Four other junked cars pulled earlier in the day already squatted beneath the towers and power lines crisscrossing the hill that dominates the skyline above northeast Spokane. By the end of the day, Chamberlain had yanked 17 old Pontiacs, Jeeps and other Detroit fauna from the hillside’s creases, with the possibility as many more might surface today after years concealed beneath pine needles and limbs.
Based on a preliminary survey, members of the Spokane Mountaineers and Fat Tire Trail Riders Club had expected to remove about a dozen.
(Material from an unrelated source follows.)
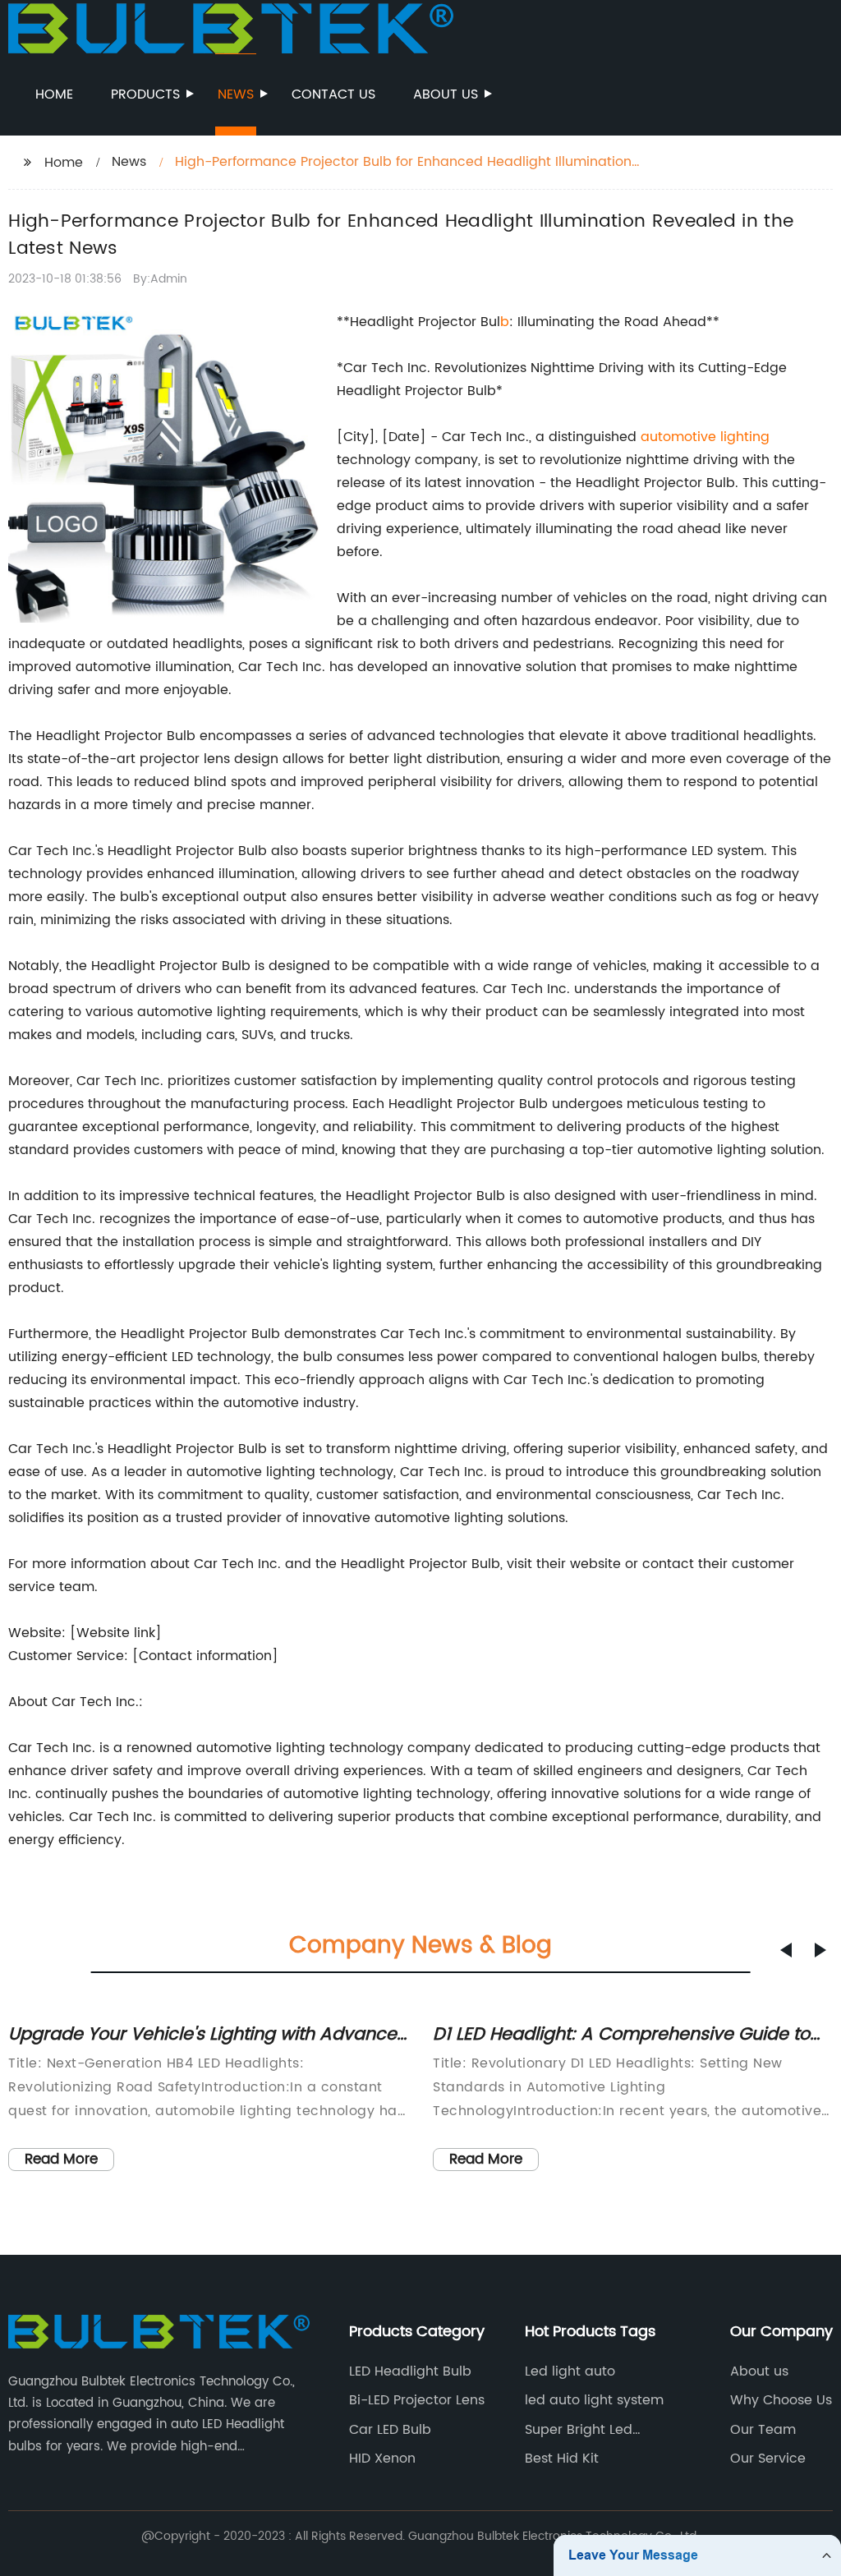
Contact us (333, 94)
“We’d get down into these gullies,” said incoming Fat Tire President Angie Feser, “and we’d turn around and find another car.”
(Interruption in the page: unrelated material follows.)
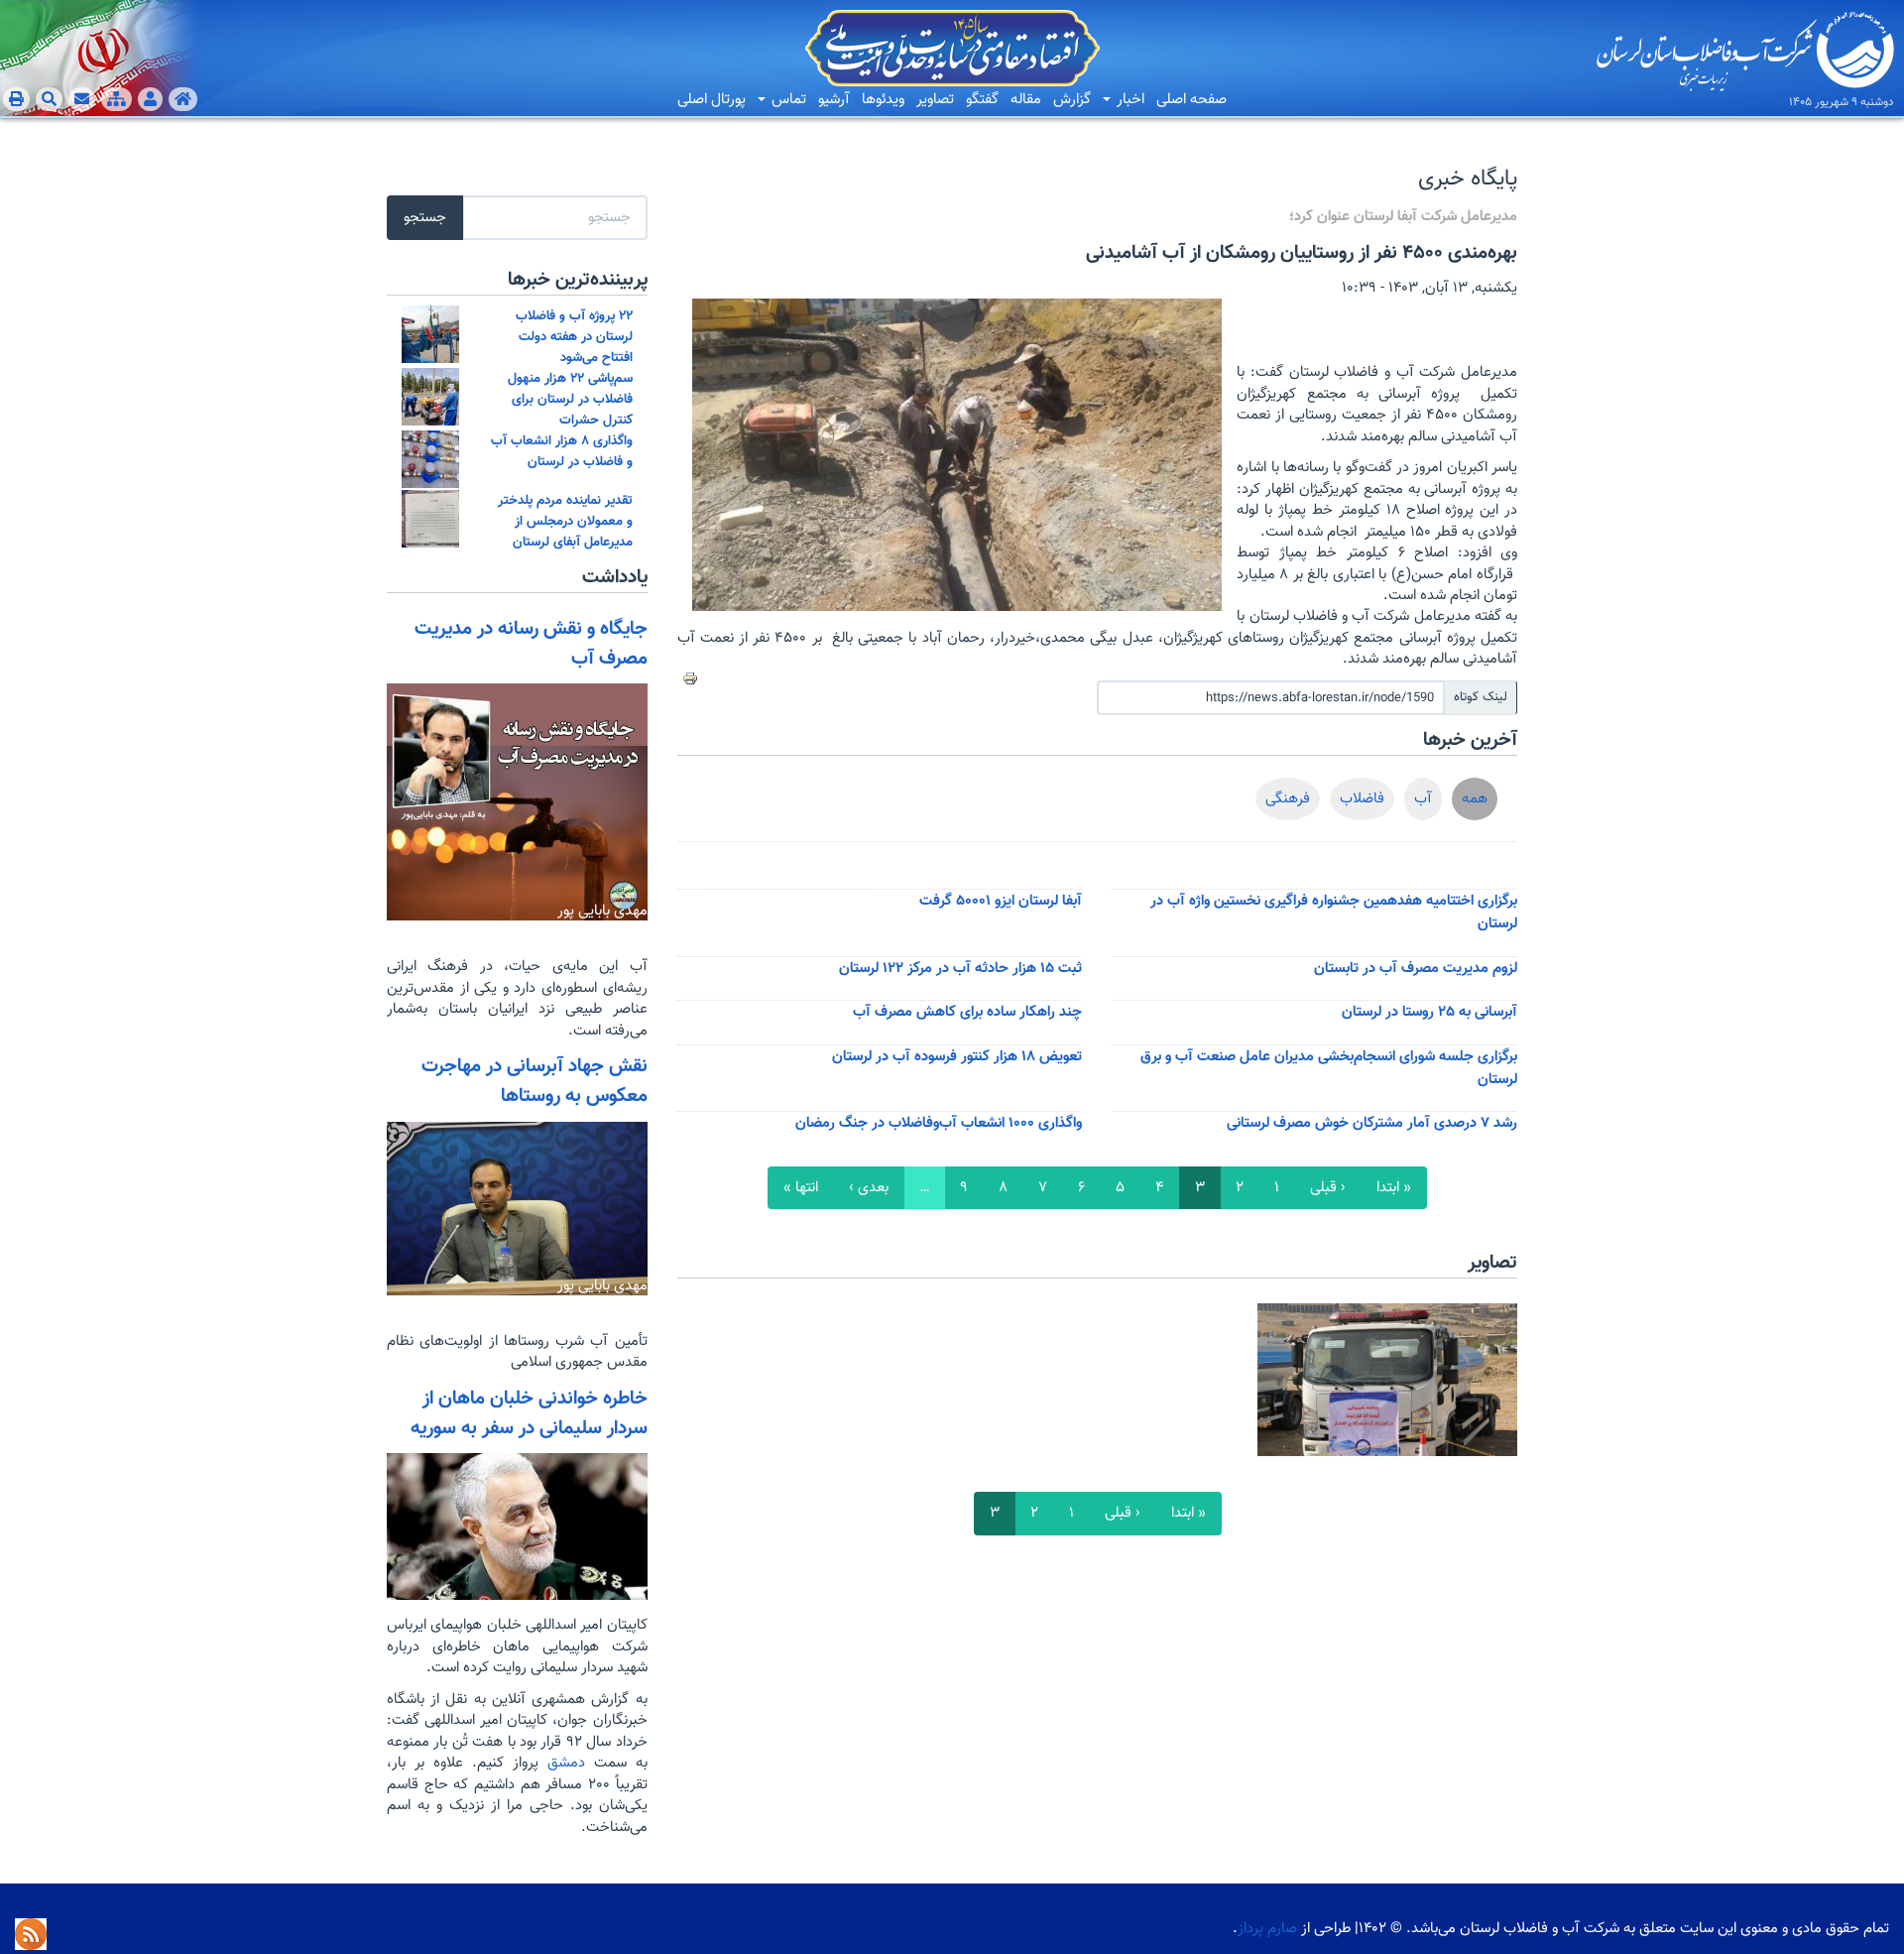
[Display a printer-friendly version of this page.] (690, 678)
The climbers and bikers, with Chamberlain’s help, were cleaning up Beacon Hill as a goodwill gesture to the landowners, public and private, whose lands they have used for years, Feser said.
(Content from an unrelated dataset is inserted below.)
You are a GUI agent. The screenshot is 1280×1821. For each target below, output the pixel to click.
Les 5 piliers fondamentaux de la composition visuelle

The hulks attracted vandals, she said, who turned to other mischief when the cars no longer entertained them.
“It gives them a sense it’s kind of a dumping ground,” Feser said.
Current Fat Tire President Penny Schwyn said more than 20 miles of bike trails cross Beacon Hill, which attracts riders from all over the region. Two weeks ago, she said, recreationalists, landowners, and public and private officials met to discuss ways of encouraging more use by installing signs that identify trailheads and trails, adding parking, developing maps, providing cultural and geologic information, and assuring maintenance.
“We tried to think of everything,” such as access for emergency vehicles or helicopters if someone is seriously injured, said club member Dan Webber.
“We’re very much in the infancy of this thing,” Schwyn said, adding that the Hillyard area could benefit economically if improvements cemented Beacon Hill’s reputation as a bicycle Mecca. And park officials would like to get more low-income residents using the area for recreation, she said.
Landowners are enthusiastic because recreational use might discourage the destruction, dumping and fires that have scarred some areas, Schwyn said. Unauthorized use by ATVs and motorbikes – one roared by during an interview – also has been a problem.
Schwyn said trails on Beacon Hill could link John Shields Park, Minnehaha Park, Camp Sekani and the Centennial Trail.
The project has received some grant support, and Schwyn noted Chamberlain’s heavy skidder would not have been on the hill Saturday without a lift from Deer Park provided by Garco Construction.
Pick & Pull Auto Dismantlers and Inland Towing will remove the temporary boneyard this week, Feser said.
Schwyn said it may take another two years to formalize a plan for the area. In the meantime, she said, users should tread lightly.
“This is not abandoned property,” Schwyn said. “Our use of it is a privilege.”